Sand in my hair, sun in my heart

The only time to visit Langkawi is when the sun is shining and the sea is behaving itself. Clever me, my last visit to the island was during the monsoon season. The dark clouds poured their hearts out everyday and the sea was so choppy that it scared the bejeebers out of us. The trip so disappointed me that I swore to never return to the island.

So when our firm organised a fully expense-paid company trip this July, naturally it was destination Langkawi. The option of not joining the trip could not be considered, as lawyers who opted to stay would be made to go to court. Yours truly signed up on the spot.

I was prepared to be bored out of my skull. But as you know, Expectation is always in inverse proportion to Reality. So I was pleasantly shocked how my trip actually blew me away!

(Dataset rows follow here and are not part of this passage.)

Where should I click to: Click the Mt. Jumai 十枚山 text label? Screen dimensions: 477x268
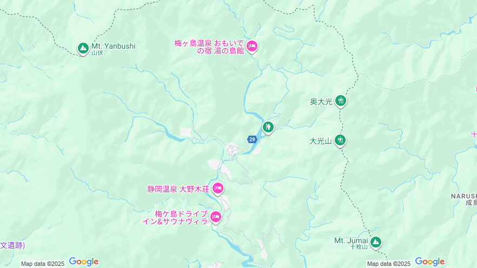pos(351,243)
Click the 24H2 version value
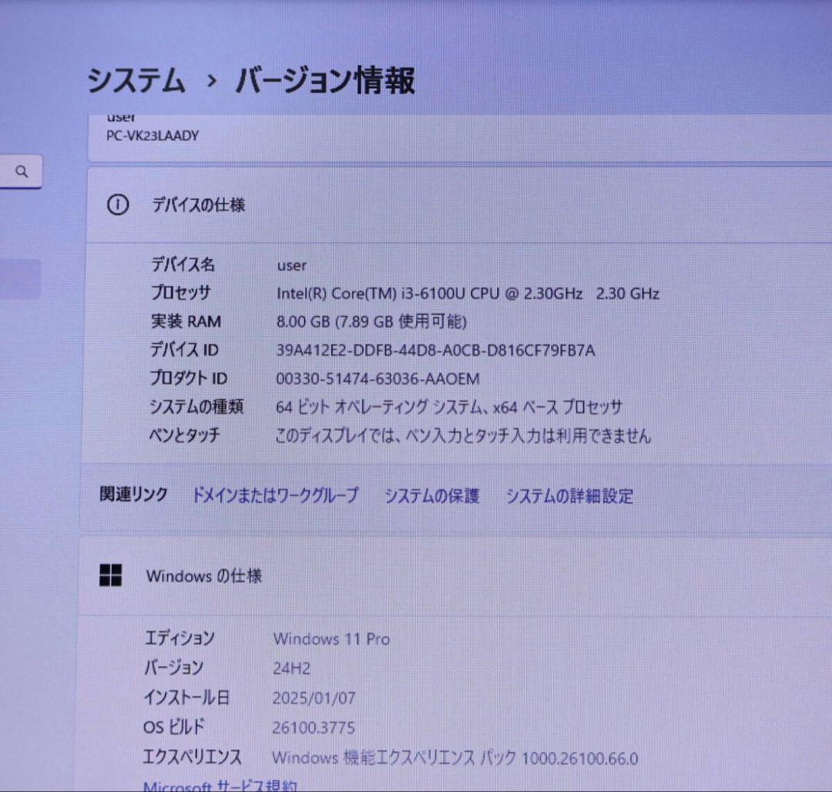 point(292,668)
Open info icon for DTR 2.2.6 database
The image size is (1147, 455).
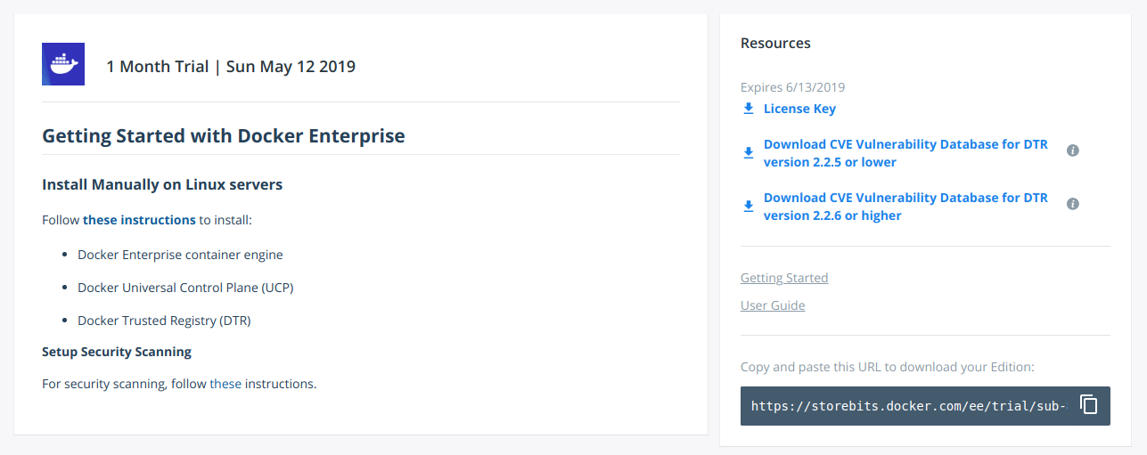(1073, 204)
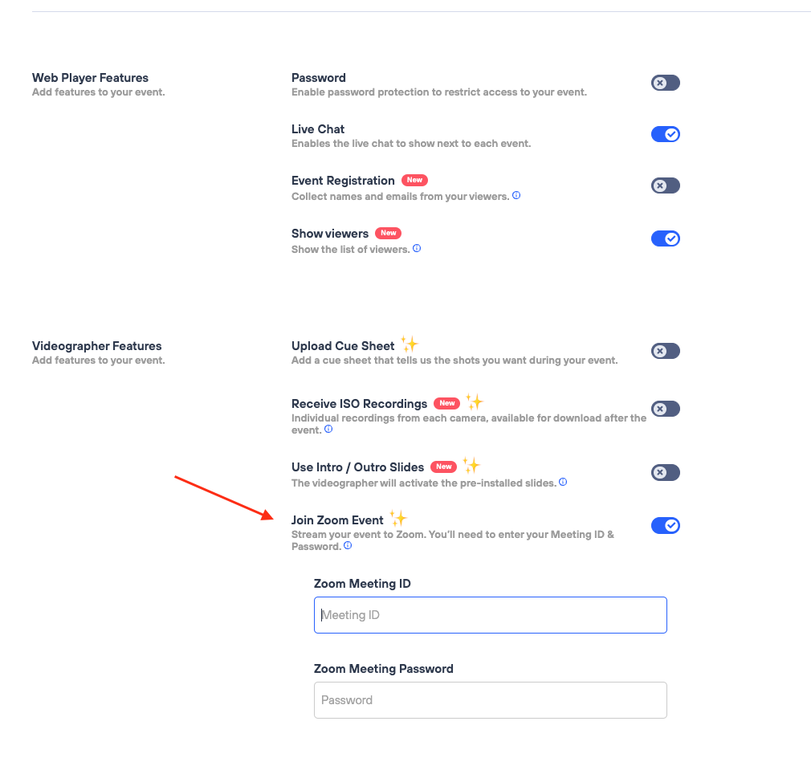The height and width of the screenshot is (762, 811).
Task: Open the info tooltip for ISO Recordings
Action: pyautogui.click(x=328, y=430)
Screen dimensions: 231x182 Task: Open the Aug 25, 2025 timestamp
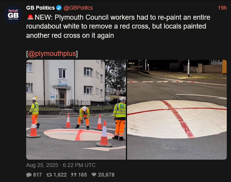coord(42,165)
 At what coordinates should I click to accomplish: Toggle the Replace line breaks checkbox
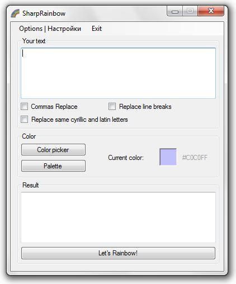[x=112, y=107]
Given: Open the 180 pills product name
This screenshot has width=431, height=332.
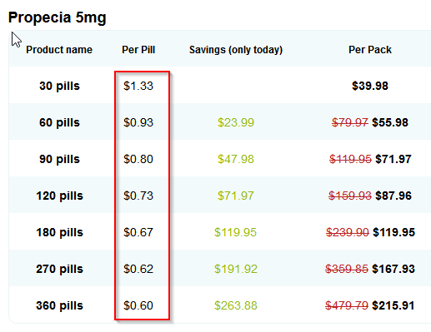Looking at the screenshot, I should (x=59, y=232).
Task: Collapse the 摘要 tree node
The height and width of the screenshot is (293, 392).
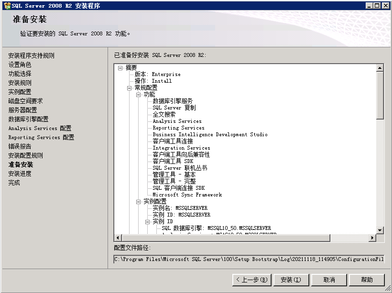Action: coord(120,68)
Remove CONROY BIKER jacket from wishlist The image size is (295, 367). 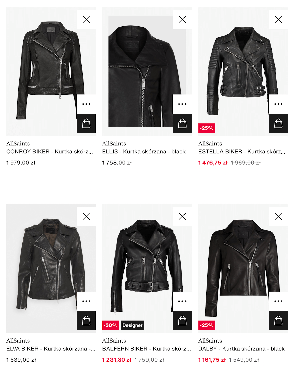86,19
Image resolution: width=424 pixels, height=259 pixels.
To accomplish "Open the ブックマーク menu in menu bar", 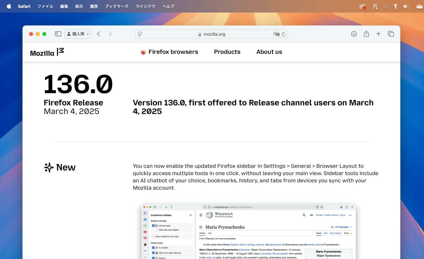I will click(117, 6).
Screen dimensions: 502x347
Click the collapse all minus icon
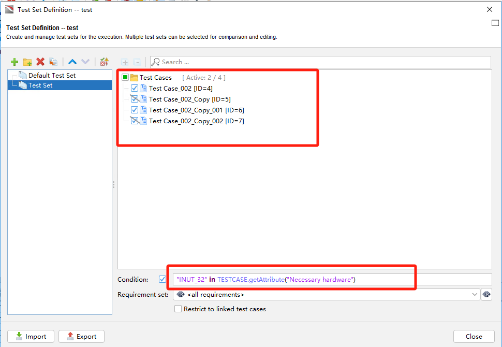point(137,62)
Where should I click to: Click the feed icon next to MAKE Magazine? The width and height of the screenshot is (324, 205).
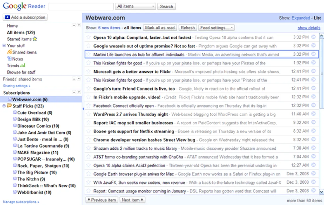(x=15, y=152)
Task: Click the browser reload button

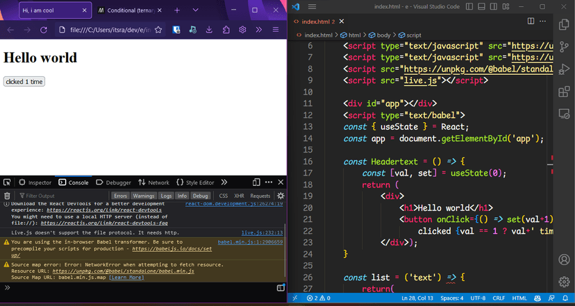Action: point(43,30)
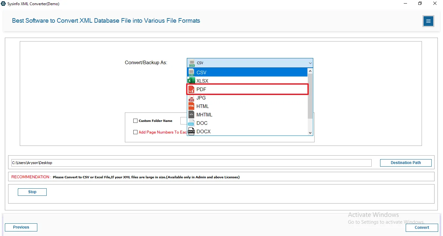Click the CSV file icon in list
The image size is (443, 236).
pyautogui.click(x=191, y=72)
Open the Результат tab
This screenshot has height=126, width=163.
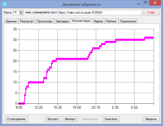pyautogui.click(x=27, y=21)

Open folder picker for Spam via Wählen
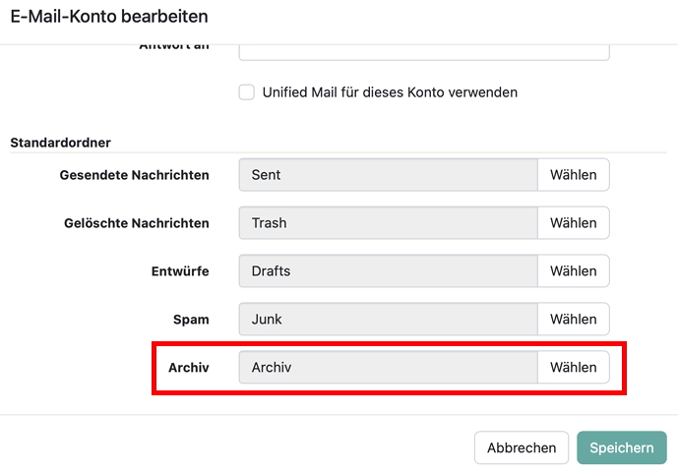[x=573, y=319]
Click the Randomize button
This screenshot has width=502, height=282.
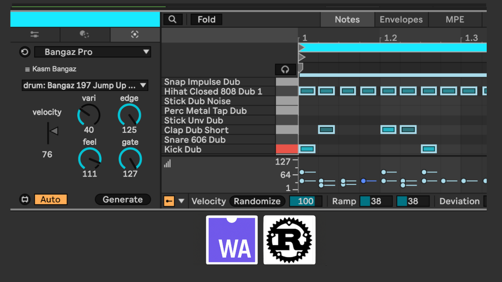pyautogui.click(x=257, y=201)

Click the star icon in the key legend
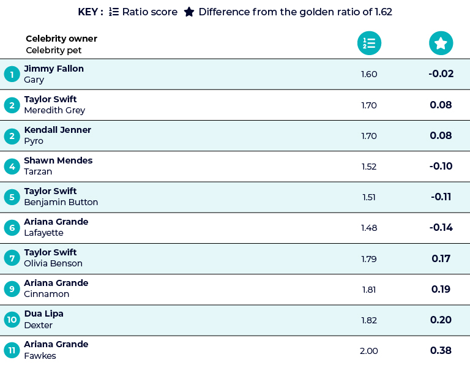click(x=189, y=12)
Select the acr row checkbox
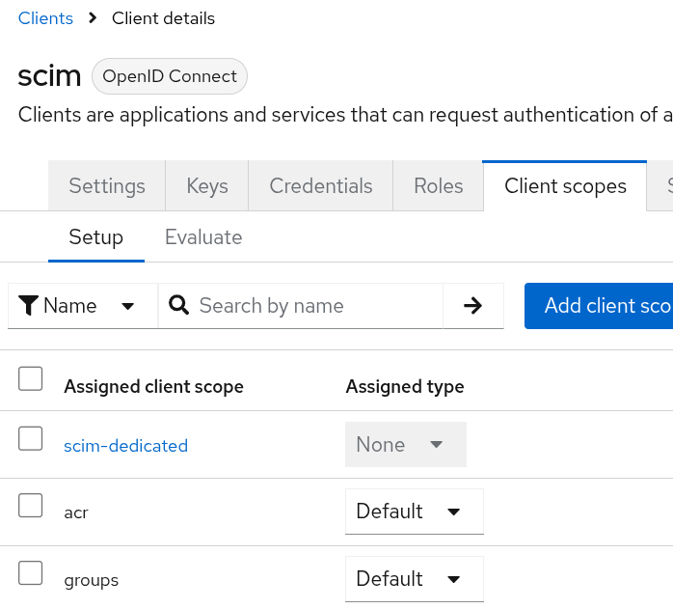Viewport: 673px width, 609px height. [x=31, y=506]
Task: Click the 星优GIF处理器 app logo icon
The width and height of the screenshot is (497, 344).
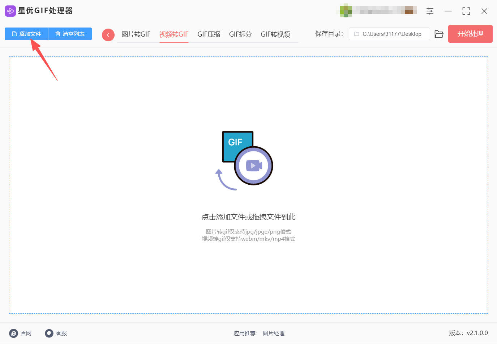Action: 10,11
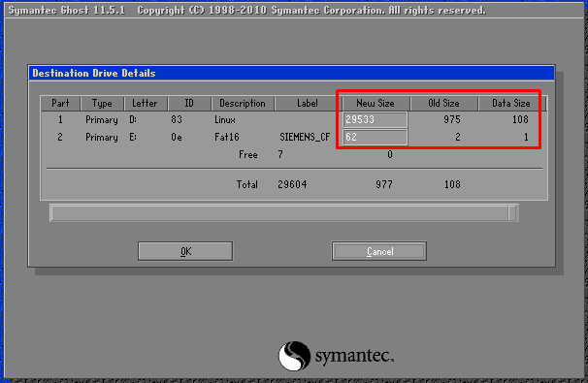
Task: Click the Letter column header
Action: coord(146,104)
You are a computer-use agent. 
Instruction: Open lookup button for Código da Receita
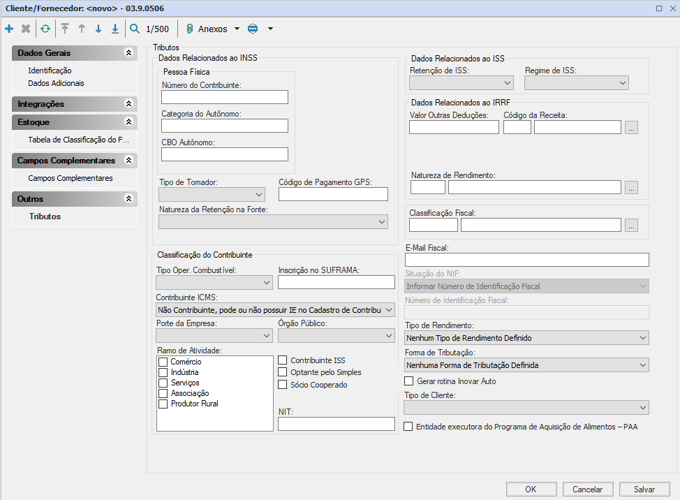point(631,127)
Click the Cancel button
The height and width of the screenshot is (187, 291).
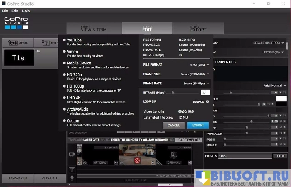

We lodged at the luxurious Mutiara Burau Bay Resort. With private cabanas among lush foliage set within a short walk from the sea–it was picturesque. The long stretch of beach was part white sand and part rocky enclave.

The boys went scavenging for snails and crabs and Ramesh claims to have even spotted a biawak. Saltwater lizards? Ick.

One tip about eating when one is up north in Malaysia is forget the sirloins and chicken chops. Even the hotel variety is dismal. The star attraction has to be the Malay food which is spectacular! The simple sambal and dried fish is transformed into a parade for the palate. And in Langkawi beer is almost as cheap as soda. Talk about a Happy Meal for a Happy Me!

Island hopping was without a doubt the highlight of our trip. We left the resort early at 8.30 am to enjoy the wholesome sunshine. We were told that it was better to get an early start as the sun can turn scorching later. Syeah, right!

Three boatfuls of us rode screaming into the sea as we jetted over the beautiful, beautiful emerald waters. Some of the islands were little more than giant limestone monuments covered entirely in green foliage right to the water’s edge. From afar they looked like mossy knolls sitting placidly on smooth green glass.

And then we came and shattered to smithereens what peace they had.

But soon our noisy entourage too was eventually hushed by the islands’ sheer serenity. It was like we were passing through sacred waters. We were dropped off at Tasik Dayang Bunting aka Lake of the Pregnant Maiden. After a 10-minute easy hike from the beach, an immense fresh water lake greeted us. It was even greener than the sea. One can take a dip in its cools waters, take a paddleboat to explore the lake or go crazy and go banana boating. The locals believe that the waters are beneficial for women who have trouble conceiving.

If you ever venture there, be careful where you dip your feet. There is one particular enclosure that is teeming with catfish. They usually trawl the lake bottom. But when they see feet, they surface to nibble the flavourful bits of dirt between your toes. I vow not to think too much when I next eat seafood.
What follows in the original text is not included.